Abstract
Aims/hypothesis
In epidemiological and genetic studies surrogate indices are needed to investigate insulin resistance in different insulin-sensitive tissues. Our objective was to develop a surrogate index for hepatic insulin resistance.
Methods
A sample of 368 non-diabetic participants (age 43.0 ± 8.2 years, BMI 26.0 ± 4.0 kg/m2; mean ± SD) whose endogenous glucose production (EGP) was measured with [6-62H2]glucose in the fasting state and during the euglycaemic–hyperinsulinaemic clamp were included in the study. EGP multiplied by fasting plasma insulin (FPI) concentration was the reference measurement for liver insulin resistance (liver IR). Liver IR index was calculated with linear regression analysis including age, obesity indices, lipids, lipoproteins and several variables regulating glucose metabolism.
Results
The following variables were significantly associated with liver IR in multiple forward stepwise regression analysis: insulin AUC in an OGTT, fat mass, HDL-cholesterol and BMI. Liver IR index correlated significantly with EGP×FPI (r = 0.65, p < 0.001). In participants with abnormal glucose tolerance, the correlation of liver IR with EGP×FPI was slightly stronger (r = 0.69, p < 0.001) than in those with normal glucose tolerance (r = 0.62, p < 0.001).

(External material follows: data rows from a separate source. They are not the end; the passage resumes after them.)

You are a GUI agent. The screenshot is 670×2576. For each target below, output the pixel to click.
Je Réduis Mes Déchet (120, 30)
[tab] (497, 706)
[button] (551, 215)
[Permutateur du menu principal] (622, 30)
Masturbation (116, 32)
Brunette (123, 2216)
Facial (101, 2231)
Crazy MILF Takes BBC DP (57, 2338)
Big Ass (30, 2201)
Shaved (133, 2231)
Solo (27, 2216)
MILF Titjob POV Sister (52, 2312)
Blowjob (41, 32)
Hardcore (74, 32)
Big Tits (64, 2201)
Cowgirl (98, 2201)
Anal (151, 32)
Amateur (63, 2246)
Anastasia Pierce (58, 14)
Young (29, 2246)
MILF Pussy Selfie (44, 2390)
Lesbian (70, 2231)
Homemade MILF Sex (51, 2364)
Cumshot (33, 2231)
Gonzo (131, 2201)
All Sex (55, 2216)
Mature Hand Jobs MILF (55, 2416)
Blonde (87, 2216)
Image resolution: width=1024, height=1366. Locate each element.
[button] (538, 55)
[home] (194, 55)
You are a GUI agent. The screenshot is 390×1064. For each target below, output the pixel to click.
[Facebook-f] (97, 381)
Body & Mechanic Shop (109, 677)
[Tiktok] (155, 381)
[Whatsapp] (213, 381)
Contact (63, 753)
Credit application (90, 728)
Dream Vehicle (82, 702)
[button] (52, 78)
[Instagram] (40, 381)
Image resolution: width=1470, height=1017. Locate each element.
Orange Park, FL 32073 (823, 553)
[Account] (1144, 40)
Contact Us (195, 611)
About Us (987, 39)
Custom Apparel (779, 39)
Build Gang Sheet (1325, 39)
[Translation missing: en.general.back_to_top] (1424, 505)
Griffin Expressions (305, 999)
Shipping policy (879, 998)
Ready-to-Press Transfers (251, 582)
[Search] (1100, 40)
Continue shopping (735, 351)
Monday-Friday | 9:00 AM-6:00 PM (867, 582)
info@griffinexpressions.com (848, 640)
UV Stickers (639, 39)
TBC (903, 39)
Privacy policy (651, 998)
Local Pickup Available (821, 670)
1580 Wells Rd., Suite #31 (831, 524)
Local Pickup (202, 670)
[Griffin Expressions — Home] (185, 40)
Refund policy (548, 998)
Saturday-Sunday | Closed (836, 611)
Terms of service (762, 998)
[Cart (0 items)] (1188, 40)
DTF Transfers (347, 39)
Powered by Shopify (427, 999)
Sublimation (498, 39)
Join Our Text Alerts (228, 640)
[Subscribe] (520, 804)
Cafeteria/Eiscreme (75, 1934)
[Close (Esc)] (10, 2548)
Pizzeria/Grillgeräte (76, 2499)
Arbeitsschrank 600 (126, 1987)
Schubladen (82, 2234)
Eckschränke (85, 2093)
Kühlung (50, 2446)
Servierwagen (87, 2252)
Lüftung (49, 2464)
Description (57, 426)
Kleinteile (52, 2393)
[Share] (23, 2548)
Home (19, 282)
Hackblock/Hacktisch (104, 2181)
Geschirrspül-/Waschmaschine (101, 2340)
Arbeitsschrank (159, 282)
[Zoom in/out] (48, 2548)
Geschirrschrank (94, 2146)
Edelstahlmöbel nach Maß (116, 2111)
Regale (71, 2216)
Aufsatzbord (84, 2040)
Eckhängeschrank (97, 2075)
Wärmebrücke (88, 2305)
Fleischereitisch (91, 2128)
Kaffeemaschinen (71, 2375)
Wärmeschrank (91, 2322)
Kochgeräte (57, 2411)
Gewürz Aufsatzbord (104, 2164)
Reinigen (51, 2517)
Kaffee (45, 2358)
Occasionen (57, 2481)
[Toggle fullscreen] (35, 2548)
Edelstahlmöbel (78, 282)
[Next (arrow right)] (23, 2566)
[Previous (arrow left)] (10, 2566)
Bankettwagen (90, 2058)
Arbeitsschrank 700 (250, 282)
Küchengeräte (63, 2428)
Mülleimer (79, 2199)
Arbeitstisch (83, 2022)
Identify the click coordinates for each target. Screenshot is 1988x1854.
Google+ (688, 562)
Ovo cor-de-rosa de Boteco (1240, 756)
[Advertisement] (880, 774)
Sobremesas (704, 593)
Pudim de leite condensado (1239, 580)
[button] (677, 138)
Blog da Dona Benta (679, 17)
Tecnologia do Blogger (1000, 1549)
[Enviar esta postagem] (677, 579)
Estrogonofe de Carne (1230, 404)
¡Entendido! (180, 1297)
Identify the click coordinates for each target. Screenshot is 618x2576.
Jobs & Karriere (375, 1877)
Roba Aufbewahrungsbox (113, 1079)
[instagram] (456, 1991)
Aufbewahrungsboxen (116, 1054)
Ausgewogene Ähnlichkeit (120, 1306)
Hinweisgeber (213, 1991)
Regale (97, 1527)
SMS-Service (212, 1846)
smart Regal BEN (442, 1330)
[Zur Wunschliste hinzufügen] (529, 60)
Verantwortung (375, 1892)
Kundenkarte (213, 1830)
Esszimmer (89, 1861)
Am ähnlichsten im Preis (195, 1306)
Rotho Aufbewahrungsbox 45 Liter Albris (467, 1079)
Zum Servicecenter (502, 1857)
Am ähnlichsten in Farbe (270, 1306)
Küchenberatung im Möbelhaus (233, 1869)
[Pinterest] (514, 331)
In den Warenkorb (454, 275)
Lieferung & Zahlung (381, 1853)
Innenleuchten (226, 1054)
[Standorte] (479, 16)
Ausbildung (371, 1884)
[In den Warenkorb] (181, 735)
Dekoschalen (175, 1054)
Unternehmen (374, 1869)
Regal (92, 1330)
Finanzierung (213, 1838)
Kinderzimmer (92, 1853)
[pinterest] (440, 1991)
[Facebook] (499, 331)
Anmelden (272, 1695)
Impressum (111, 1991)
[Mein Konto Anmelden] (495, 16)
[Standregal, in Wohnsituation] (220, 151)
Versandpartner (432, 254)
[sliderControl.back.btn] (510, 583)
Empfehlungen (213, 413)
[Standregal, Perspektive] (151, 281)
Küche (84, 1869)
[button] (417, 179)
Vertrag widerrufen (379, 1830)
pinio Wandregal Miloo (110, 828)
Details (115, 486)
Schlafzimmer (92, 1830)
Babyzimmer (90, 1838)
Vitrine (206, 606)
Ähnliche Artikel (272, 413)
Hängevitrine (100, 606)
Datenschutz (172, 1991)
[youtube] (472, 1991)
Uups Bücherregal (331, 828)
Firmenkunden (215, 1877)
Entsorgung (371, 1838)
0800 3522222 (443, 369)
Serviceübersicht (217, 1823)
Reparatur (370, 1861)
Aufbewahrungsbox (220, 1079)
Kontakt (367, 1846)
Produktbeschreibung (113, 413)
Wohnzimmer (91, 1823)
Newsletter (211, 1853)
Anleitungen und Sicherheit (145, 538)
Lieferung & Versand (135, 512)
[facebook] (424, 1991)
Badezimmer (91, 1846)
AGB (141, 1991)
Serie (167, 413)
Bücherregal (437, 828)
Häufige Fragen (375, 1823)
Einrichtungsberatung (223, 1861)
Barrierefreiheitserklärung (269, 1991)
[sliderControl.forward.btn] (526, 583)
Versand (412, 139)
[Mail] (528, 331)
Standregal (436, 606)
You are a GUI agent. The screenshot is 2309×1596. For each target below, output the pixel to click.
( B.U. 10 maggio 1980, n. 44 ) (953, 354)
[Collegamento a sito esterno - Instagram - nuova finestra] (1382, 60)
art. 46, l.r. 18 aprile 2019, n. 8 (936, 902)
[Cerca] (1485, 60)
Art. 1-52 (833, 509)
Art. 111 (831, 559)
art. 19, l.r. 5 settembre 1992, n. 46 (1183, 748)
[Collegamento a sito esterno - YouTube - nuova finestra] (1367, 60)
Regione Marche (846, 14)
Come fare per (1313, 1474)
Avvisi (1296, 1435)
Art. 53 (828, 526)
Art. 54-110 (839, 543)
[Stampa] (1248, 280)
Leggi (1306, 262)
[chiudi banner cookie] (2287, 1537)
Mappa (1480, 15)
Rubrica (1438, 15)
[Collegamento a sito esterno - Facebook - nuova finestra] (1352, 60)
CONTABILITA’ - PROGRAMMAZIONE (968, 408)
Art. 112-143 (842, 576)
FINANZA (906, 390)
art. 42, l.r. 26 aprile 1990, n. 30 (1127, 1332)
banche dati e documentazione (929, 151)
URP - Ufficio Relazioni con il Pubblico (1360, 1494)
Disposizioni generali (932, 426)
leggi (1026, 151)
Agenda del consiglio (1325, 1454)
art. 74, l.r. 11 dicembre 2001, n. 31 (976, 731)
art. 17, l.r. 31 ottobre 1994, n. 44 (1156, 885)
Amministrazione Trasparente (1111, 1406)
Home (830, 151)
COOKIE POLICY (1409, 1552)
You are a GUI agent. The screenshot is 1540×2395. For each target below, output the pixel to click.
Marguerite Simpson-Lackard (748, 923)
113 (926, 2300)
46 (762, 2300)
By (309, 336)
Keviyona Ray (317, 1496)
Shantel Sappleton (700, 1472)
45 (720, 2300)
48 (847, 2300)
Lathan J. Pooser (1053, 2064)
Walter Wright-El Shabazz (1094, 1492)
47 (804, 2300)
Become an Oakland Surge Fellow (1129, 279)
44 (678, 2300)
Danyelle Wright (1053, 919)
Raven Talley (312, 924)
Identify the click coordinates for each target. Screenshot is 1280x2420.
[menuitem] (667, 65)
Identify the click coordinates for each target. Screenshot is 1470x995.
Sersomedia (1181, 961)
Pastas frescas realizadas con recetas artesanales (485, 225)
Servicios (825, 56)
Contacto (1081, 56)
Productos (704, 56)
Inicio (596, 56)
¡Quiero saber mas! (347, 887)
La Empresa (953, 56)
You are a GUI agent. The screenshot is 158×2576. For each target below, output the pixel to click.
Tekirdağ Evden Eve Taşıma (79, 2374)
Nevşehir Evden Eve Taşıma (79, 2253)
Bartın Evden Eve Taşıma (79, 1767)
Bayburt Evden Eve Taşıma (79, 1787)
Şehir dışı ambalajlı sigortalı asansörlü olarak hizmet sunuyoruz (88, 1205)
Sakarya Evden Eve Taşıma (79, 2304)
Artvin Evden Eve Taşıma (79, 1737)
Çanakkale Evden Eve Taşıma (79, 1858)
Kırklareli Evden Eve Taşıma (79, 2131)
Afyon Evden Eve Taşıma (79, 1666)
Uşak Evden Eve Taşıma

Conclusions/interpretation
We generated a novel surrogate index for liver insulin resistance correlating strongly with EGP × FPI.
Introduction
Insulin resistance and beta cell failure represent the core pathophysiological defects in type 2 diabetes [1]. Insulin resistance, which is also observed in non-diabetic patients, clusters with other metabolic and cardiovascular risk factors, occurring in multiple insulin-sensitive tissues, including skeletal muscle, liver and adipose tissue [1].
The liver plays an important role in the development of hyperglycaemia and dyslipidaemia. Insulin resistance in liver is manifested by overproduction of glucose in the basal state despite the presence of fasting hyperinsulinaemia, indicating impaired suppression of hepatic glucose production in response to insulin [2]. Hepatic insulin resistance contributes to fasting and postprandial hyperglycaemia in prediabetic and type 2 diabetic individuals [3, 4]. Thus, elevated endogenous glucose production (EGP) in the presence of high fasting plasma insulin (FPI) concentration suggests hepatic insulin resistance. Since the majority of EGP is known to occur in the liver, EGP × FPI is considered to be the reference measure for hepatic insulin resistance [5]. The assessment of hepatic insulin resistance by clamp combined with tracer techniques is laborious and expensive, and therefore not feasible for large epidemiological and genetic studies.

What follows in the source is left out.